During my life so far, there have been many occasions in which my mother’s magic words took effect. When something went wrong and I couldn’t see the light at the end of the tunnel, I used to make sure I had gone back to where I was in the first place. At such times I would go back to the beginning, to the time before things started to get so tangled and complicated.

And as if by magic, this practice restored my peace of mind, and finally, the solution to my problem became visible. Whenever I went back to the beginning and started over, even the most complex problems were resolved and tangled issues were promptly straightened out.

The unprecedented financial crisis and world-wide economic depression that are said to occur only once every 100 years remind me of my mother’s magical instruction. The international economy that seemed to move along well without any worries, as if being held in the warm bosom of a mother, suddenly lost its mother’s hand. Now it is in the middle of a complex maze where the exit is not in sight. Some people say we will be able to find the exit in a year; others say it will take at least three years. Others say that it will not be possible for us to find an exit at all, as we have entered a totally different way.

So where did it start to go wrong? Let’s go back to the place where it started - back to the beginning. The start of the financial crisis were the bad subprime mortgage loans in the United States. Financial companies lent money to people who did not have the means to pay them back. Holding mortgages on those houses, the lenders became insolvent. On top of that, financial companies created enormously large financial derivatives based on the subprime mortgages. They created even riskier derivatives on the excuse of spreading financial risk to a bigger number of investors. In other words, a house of cards was stacked on top of an already weak foundation. When housing prices, which propped up all these financial processes, fell, all the paper houses crumbled down at once.

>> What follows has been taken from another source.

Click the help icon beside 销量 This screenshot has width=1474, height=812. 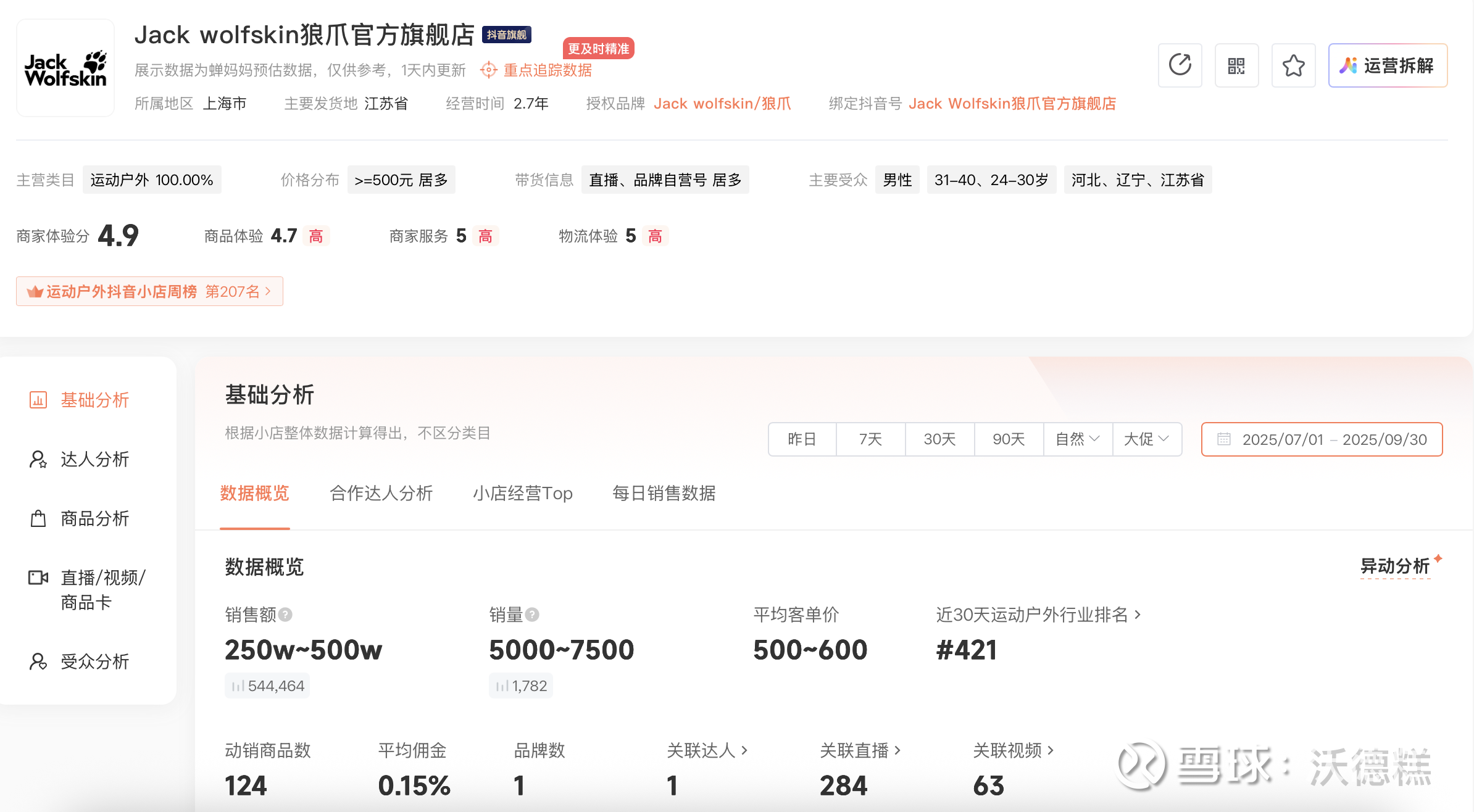tap(532, 615)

What is the basic rule of financing? It is to receive money from depositors or investors and lend money to manufacturers or service providers to earn interest or profit. The function of mediating funds is the basis of financing.

Money itself does not make money. When manufacturers create new value with the money, finance companies share the profit from the value with manufacturers. No matter how great a financial engineer might create financial derivatives, financing alone cannot create profits if new value is not created at the source.

The subprime mortgage and its financial derivatives broke this basic rule. Money was lent to the sector where no new value was created, and fictitious profits were inflated on the basis of it.

This is the so-called bubble.

Bubbles existed not only in the United States. Soaring real estate prices and overvalued stock prices are bubbles. If a financial company or an investor puts money in these bubbles, the money can only turn into bad bonds or disappear into thin air the moment the bubbles deflate or worse, burst.

We need to remind ourselves of the unchanging basic rule of the economy at this point.

In the long run no asset value can rise faster than the speed of development of the real economy. If new value is not created in one corner of our economy, real estate or financial products cannot create profits on their own. This is the reason why bubbles cannot but die down.

When will this crisis be over? It depends on how fast and thoroughly the bubbles are eliminated.

It depends, therefore, on how fast the real economy that creates true value revives.

The only way to overcome the economic crisis now is for the finance sector and the real economy to return to the basics. This is the road to overcome this crisis quickly.

The time when the finance sector recovers its original function of mediating funds, and the real economy plays the genuine role of creating real value, is the time when the crisis will end.


*The writer is an editorial writer of the JoongAng Ilbo.